Though German duo Reinhold Friedl and Michael Vorfeld play piano and percussion respectively, their instruments' traditional character rarely appears. More precisely, the musicians alter them (Friedl is credited with 'inside piano' and 'prepared piano' while Vorfeld plays percussion and stringed instruments) so that alien sounds haunt Pech's three long pieces: piercing, knife-edged string tones reminiscent of horror soundtracks and dissonant Ligeti-like clusters of whistles dominate the ghostly title piece while “Torf” takes the style to a more nightmarish extreme. Less disturbing yet still unusual, rapid percussion and string passages in “Keks” evoke the scurry and chatter of rodents.

DJ Olive's Sleep is the second in a projected trilogy of ambient recordings and a natural complement to the inaugurating Buoy. Those familiar with ROOM40's discography will also hear Sleep as a companion to the 2004 compilation Melatonin – Meditations On Sound In Sleep. Finally, DJ Olive's disc also serves as an interesting comparative work to the three-part “Sleep” series Paul Schütze included on 1995's Apart. Gregor Asch (aka DJ Olive the 'Audio Janitor') wrestles with the same problem as Schütze: How does one convincingly translate the unconscious state of sleep into sonic form? In truth, the problem proves far from insoluble, given how effectively ambient calm implies a restful, undisturbed state while violent dissonance conveys agitation. Opting for the first approach, Asch sculpts a gently modulating and immersive flow that, like sleep's stages, evolves through subtly contrasting passages. The work's already-subdued tonal mass quietens further at the halfway mark as Asch reduces the sound to a skeleton before building it back up again. Distant singing and creaking noises are heard on occasion, suggesting the onset of a dream state. Sleep, it hardly bears mentioning, is quintessential headphone listening.

A 21-minute 2005 work that started out as a 10-minute 2002 piece, Whitman's “track4 (2waysuperimposed)” is the CD single of the four room40 releases and, like “track3a (2waynice)” on Playthroughs, the new one plays the same forwards as backwards (though you'd likely not know it without being told). Generated using processed guitar and electronics, “track4 (2waysuperimposed)” eschews Hrvatski-styled intensity for aquatic serenity. There is development albeit of an unconventional and non-linear kind but it so subtly appears behind the meandering fabric of ripples, washes, and organ tones one could just as easily miss it. An interesting piece certainly but hardly as compelling as Whitman's recent Lisbon.

Curators Lawrence English and Lloyd Barrett commissioned artists to create non-Muzak pieces for a spatial sound installation placed in Brisbane shopping spaces during summer 2005, 14 results of which are collected on the 70-minute Incidental Amplifications.
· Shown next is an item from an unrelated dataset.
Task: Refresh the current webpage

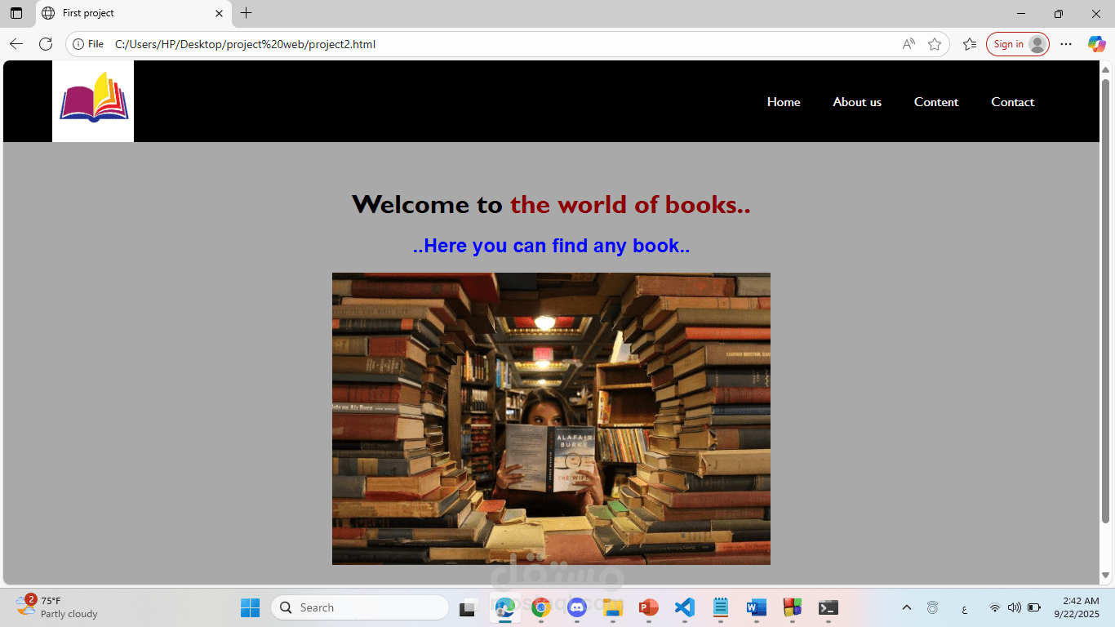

One wonders whether shoppers ran for cover when confronted by the shuddering wail of jet thunder in Chris Watson's “Runway O2e” or set off in disoriented sales searches when besieged by the indecipherable babble of Aaron Ximm's “Sales_Pitch_Phase.” Terre Thaemlitz brings a hall-of-mirrors dimension to the project by embedding a hip-hop track within a sea of crowd noise while Daniel Blinkhorn bludgeons the listener with violent creaks and rumbles in “Resource14.” Identifiable noises offer literal frames of reference in some pieces (Camilla Hannan's churning factory machinery, the elegiac piano piece that emerges during the dying moments of Mathieu Ruhlmann's “Rest”) whereas others' sounds only hint at origins (Le Grand Jeu's gauzy electronic textures). Those with an appetite for such experimentalism will already realize that the collection's field-oriented pieces work just as effectively when separated from the project's shopping center theme.